INSTRUCTION:
Render every line of the listing below as a numbered list, skipping blank lines and leaving out the pictures.
─── TASK INPUT ───
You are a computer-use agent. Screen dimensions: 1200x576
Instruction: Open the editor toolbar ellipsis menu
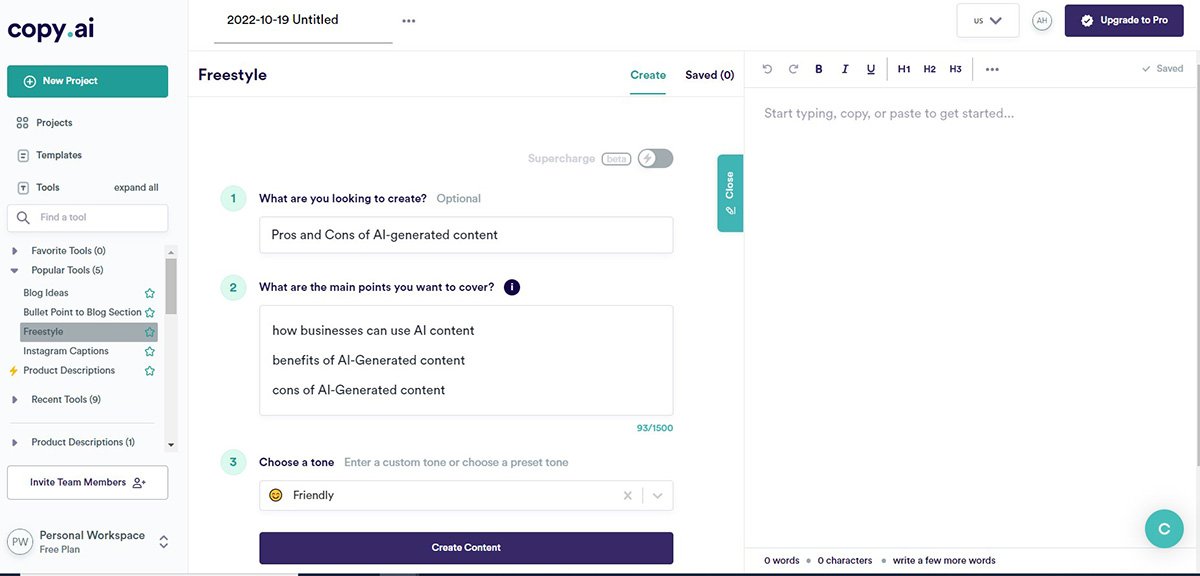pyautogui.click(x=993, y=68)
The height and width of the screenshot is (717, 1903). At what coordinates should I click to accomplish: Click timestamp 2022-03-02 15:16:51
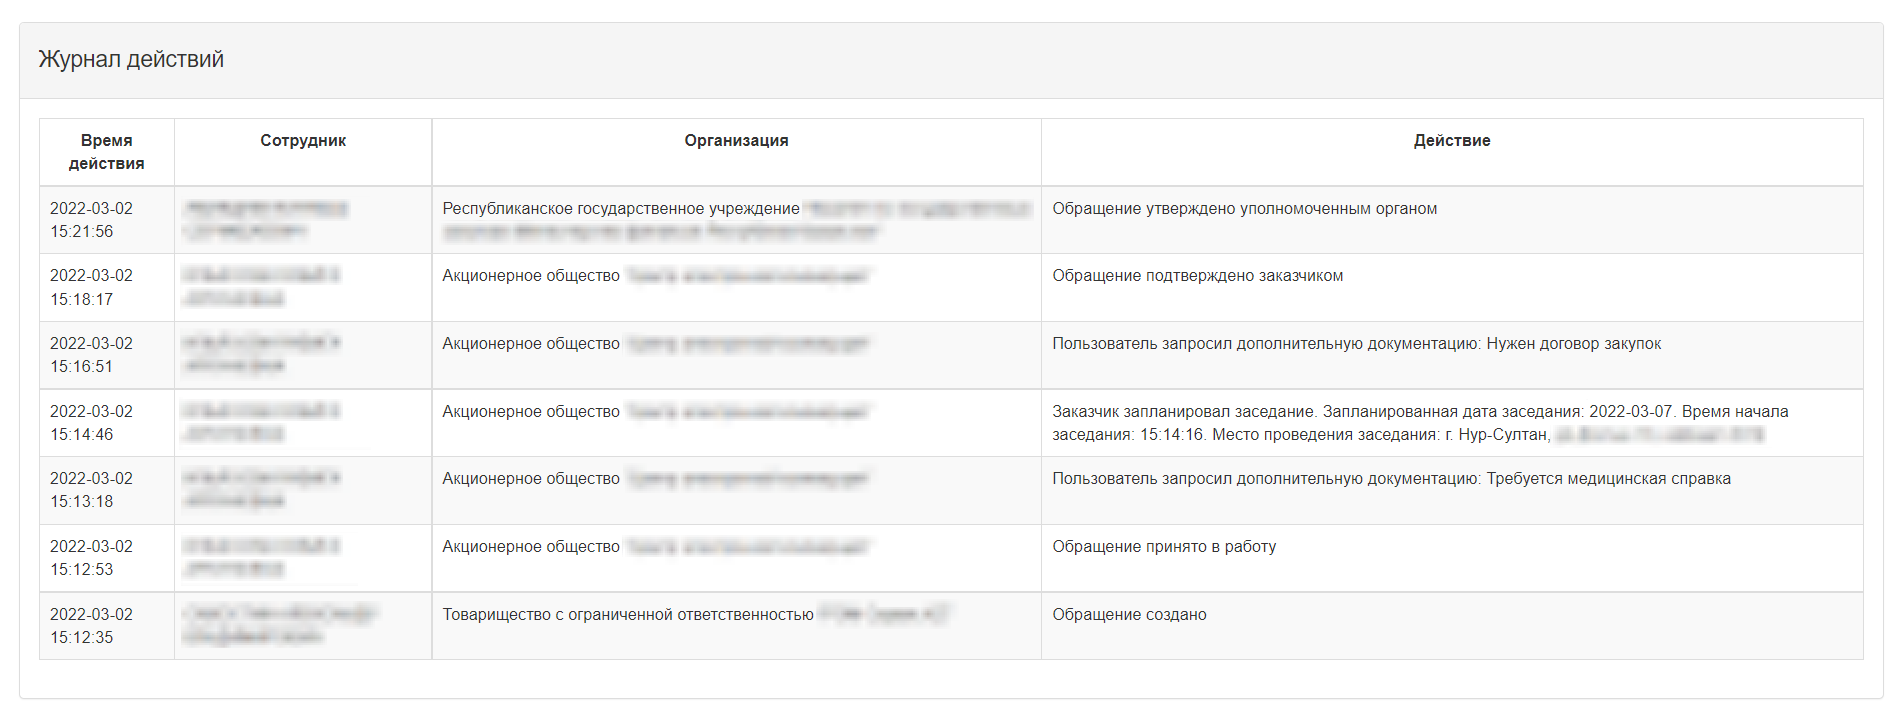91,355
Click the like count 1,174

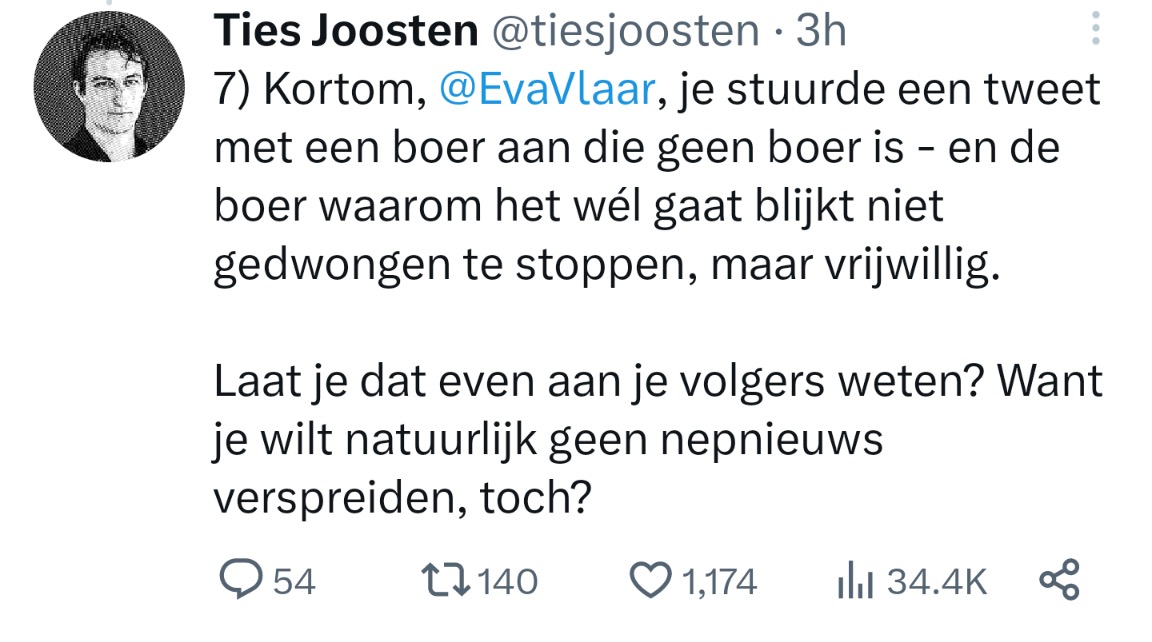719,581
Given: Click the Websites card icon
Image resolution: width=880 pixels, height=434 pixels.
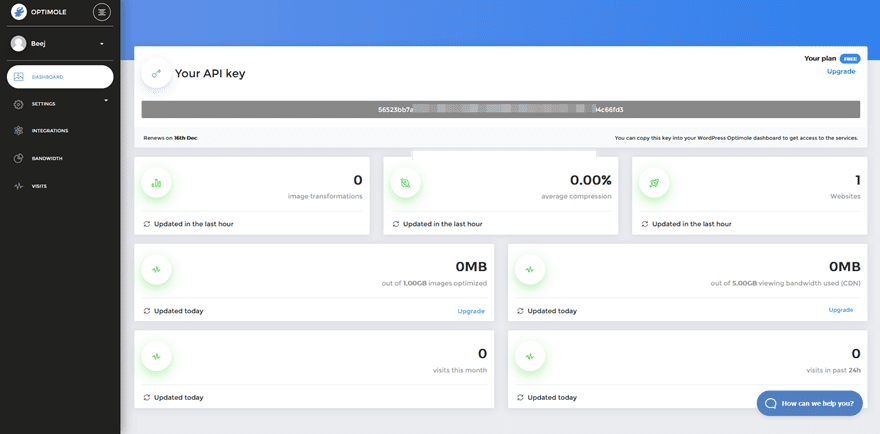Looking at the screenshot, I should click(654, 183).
───
REPLY:
1. You are a computer-use agent. Screen dimensions: 1200x576
2. Instruction: Open the editor toolbar ellipsis menu
3. pyautogui.click(x=993, y=68)
4. The height and width of the screenshot is (717, 1903). At what coordinates should I click to accomplish: Click timestamp 2022-03-02 15:16:51
5. 91,355
6. Click the like count 1,174
7. 719,581
8. Given: Click the Websites card icon
9. Image resolution: width=880 pixels, height=434 pixels.
10. Looking at the screenshot, I should click(654, 183).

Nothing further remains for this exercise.